MACCALLUM: He definitely has a different approach. You know, I think that the EPA under President Obama was criticized by businesses in America for being too aggressive in terms of increasing regulations that businesses felt were, you know, unfair in many cases, and you all have worked to roll those back.
You know, the EPA isn't even an agency that we hear a lot about in the Trump presidency. We don’t -- you know, we haven't heard from you a lot on this front in that. Why is that?
PERRY: Well, I don't know why you haven't heard from me a lot, I travel internationally a substantial amount, selling LNG all across the country -- 36 different countries now are buying liquefied natural gas from the United States.
And frankly, you know, the EPA shouldn't be heard from him, when I think about it. This ought to be an agency that's out there doing its work, getting rid of the regulations that are stopping businesses from getting done getting to what they need to do and putting practices that help clean up the environment.
America is leading the world in the reduction of energy-related emissions. I mean, that's a great story, it's one that you we are to be parroting and talking about and being quite proud of.
So, Thursday, when we had a great tribute to American and American military, one of those stories was about American energy, and the freedom that's being delivered around the globe by American LNG in particular.
MACCALLUM: Well, that has been a great story. There’s no doubt about that. You know, the critics, as I mentioned, would talk about the rollback of these regulations, also EPA data shows an increase in fine particulate matter emissions like soot and smoke from the combustion of coal and oil since President Trump took office.
What would your response be to those who point to that?
PERRY: Well, number one, I think they are wrong in their numbers. So, when you look at what's happening around the world --
MACCALLUM: But that's EPA data.
PERRRY: You may see that from the Europeans from the standpoint of what they're doing and from the standpoint of the increases in particulate matter, but I don't find that to be the fact here in the United States.

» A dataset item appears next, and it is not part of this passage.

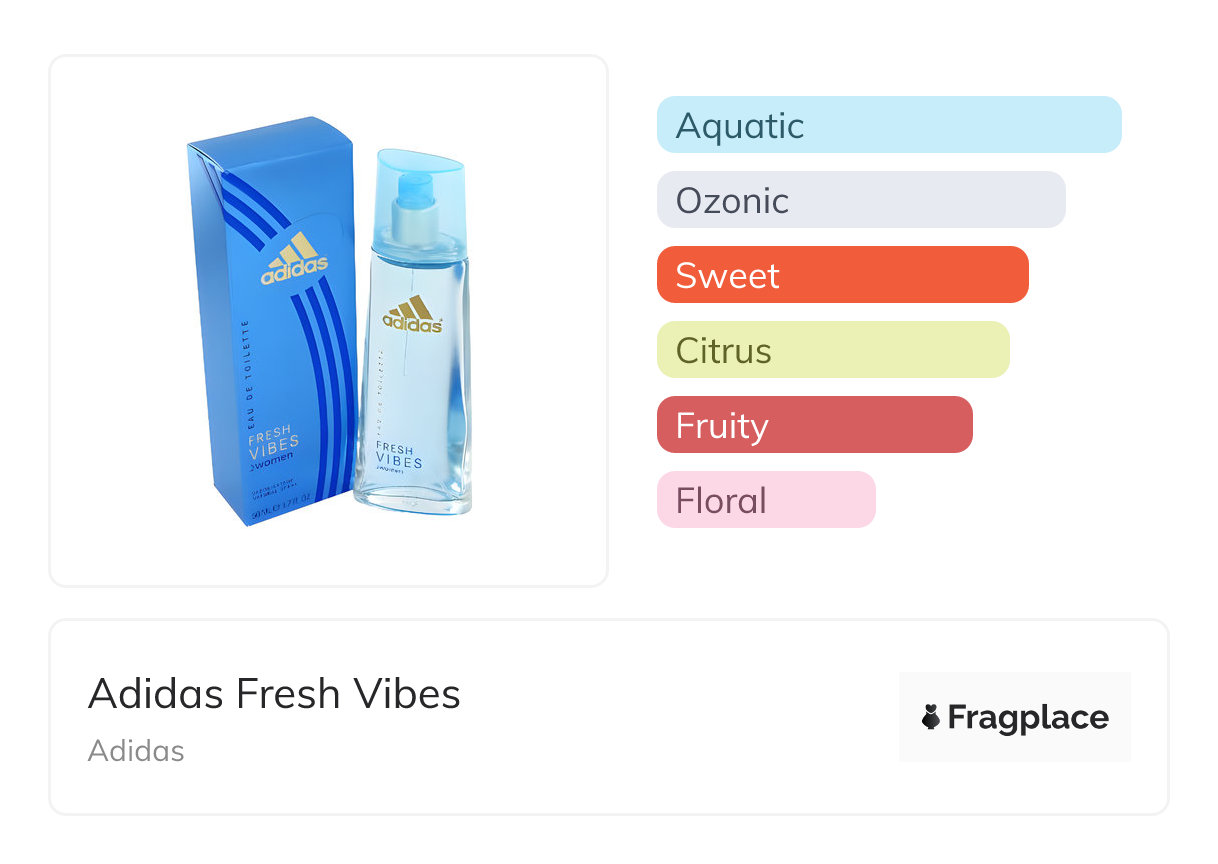Screen dimensions: 1218x864
Task: Click the Fresh Vibes label on the bottle
Action: pos(399,455)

I think we are removing those older inefficient power plants. I will give you a good example in a state of Texas when I was the governor, NOx emissions went down -- the sulfur dioxide emissions went down by 50 percent, we had an almost 20 percent reduction of carbon dioxide.
So, the fact is that as we put more old inefficient plants off-line and replace them with liquefied natural gas, with gas plants basically, you're going to see continual reduction of emissions and particulate matter.
MACCALLUM: All right. Just last question for you with regard to climate change. Sixty-two percent of Americans believe that global warming is caused by human activity. Do you agree with them?
PERRY: Listen, the climate is changing, there's not any doubt about that. We can have arguments about it isn't happening for this reason or that. Here's what I think we all agree on, that we need to live in a world that has cleaner air. And America and American natural gas, American innovation, that's what is going to change the world from the standpoint of having clean air.
So, America is leading on that. This president is leading on that, and, you know, regardless of what your politics are, you ought to celebrate the victories that the United States is having when it comes to the environment.
MACCALLUM: One last quick one. In April, there were a bunch of stories that said you were thinking of leaving the agency. What do you say about that?
PERRY: I’m still standing.
MACCALLUM: Are you going to be there for the remainder of this term and into the next if the president wants to keep it there?
PERRY: If the president wants to keep me here, I’ve got a pretty good idea, I’m going to be standing and doing my work and continue to work with him and continue to work for the American people to really drive the energy economy in this country.